Während wir im Stall einen Blick auf die Weinreben werfen, schallt aus dem Ferkelbereich plötzlich triumphales Quieken. Da war wohl ein Zweibeiner nicht fix genug und die Jungtiere haben ihre Chance zum kurzzeitigen kompletten Freigang erkannt: Der Schweinsgalopp ist nicht nur eine Redewendung. Mit wehenden Ohren und aufgestellten Schwänzchen drehen die fünf Ferkel eine Runde durch den Stall. Simona May und Azubi Sophie Wortmann setzen dem Kurztrip lachend ein Ende.

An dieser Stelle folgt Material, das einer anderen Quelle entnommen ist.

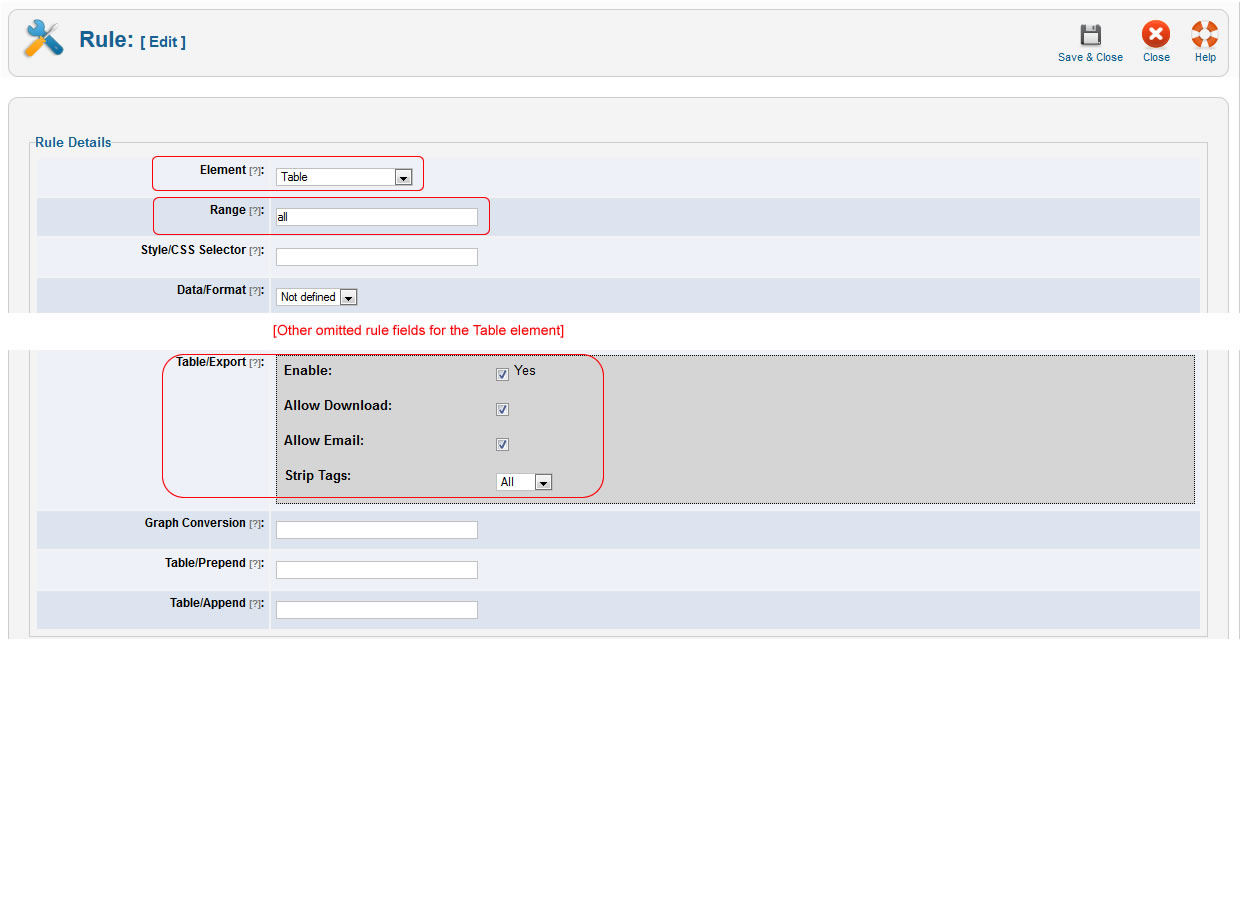Click the Save & Close floppy disk icon
Viewport: 1241px width, 900px height.
1090,35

Auch ich muss mich langsam von den niedlichen Gesellen losreißen und noch einen Blick in den Hofladen und das Café werfen. Ganzheitlich bedeutet hier nämlich auch eine eigene, handwerkliche Wurst- und Fleischproduktion. Ein ortsansässiger Metzgermeister stellt seit einigen Monaten die Produkte am Hof May her. Im Winter wird das System mit der hofeigenen Schlachterei dann komplett geschlossen. Der stressige Transportweg, der zurzeit auch nur wenige Kilometer beträgt und den die Mays selber fahren, fällt dann ganz weg.





Die Kunden wissen dies alles zu schätzen. Besonders der 24-Stunden-Automat mit frischen Fleisch- und Wurstwaren findet in den Sommermonaten regen Zulauf. Das Wissen um Herkunft und Haltung der Tiere und schlussendlich um die Herstellung der hochwertigen Produkte macht eben doch einen großen Unterschied beim Genuss.
Öffnungszeiten Hofladen: Fr., 13-17 Uhr; Sa., 8-12 Uhr; So., 14-16 Uhr
Öffnungszeiten Hofcafé: Sonntagsfrühstück nach Anmeldung: 9 bis 12 Uhr; Kaffee und Kuchen So., 13 bis 17 Uhr.
Weitere Veranstaltungen wie Familienfeiern nach Vereinbarung.